At a moment when both artificial intelligence and Iran sit at the center of global conversation, the festival recognized that this particular story needed to be told now — and that the only way it could be told was through the very technology that makes many in the industry uneasy.

The Human Cost Behind the Algorithm

Koosha has been clear about the ethical questions the project raises. “I understand that an AI-generated film about people who actually died raises difficult questions,” he said. “My answer is that the alternative — silence, forgetting, the regime’s preferred outcome — is worse. The film exists because the dead deserve to be witnessed and because the families inside Iran, who cannot speak, deserve someone outside who refuses to forget.”

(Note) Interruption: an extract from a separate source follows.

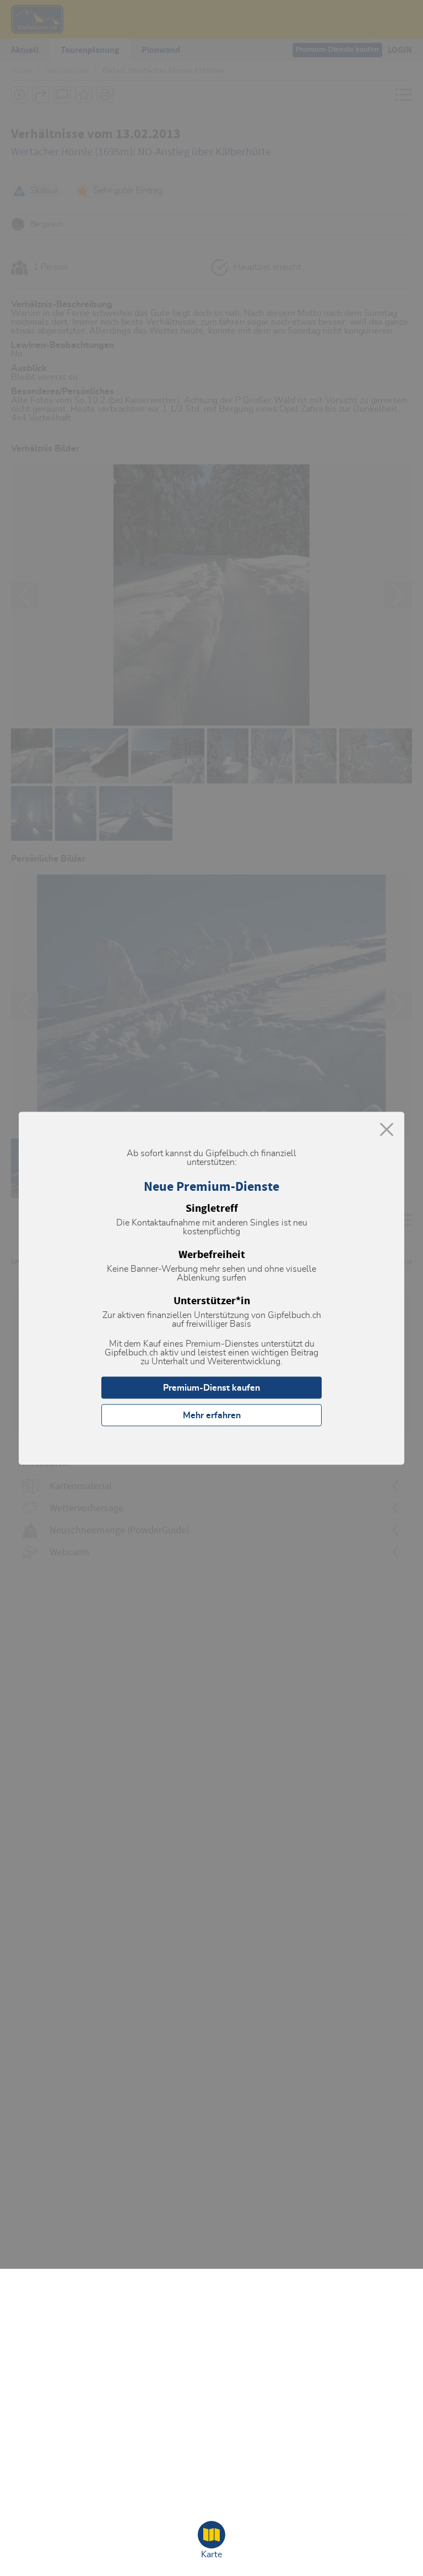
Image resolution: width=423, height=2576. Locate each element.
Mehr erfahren (212, 1414)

That single sentence captures why this moment feels different from previous AI experiments. It isn’t about replacing artists. It’s about removing the financial and physical barriers that have kept too many urgent stories from ever reaching the screen.

What Comes Next

“Dreams of Violets” premieres in just ten days. Tickets are already moving fast. Whether audiences leave the theater exhilarated, unsettled, or both, one thing is certain: the conversation about what counts as “real” cinema has permanently shifted.

For independent filmmakers who have spent years watching budgets balloon and doors close, the film offers a glimpse of something long denied — the chance to tell the stories that matter most without waiting for permission or money that may never arrive.

The future of film didn’t arrive with fanfare and red carpets. It arrived quietly, from a London apartment, built by two brothers who refused to let silence win.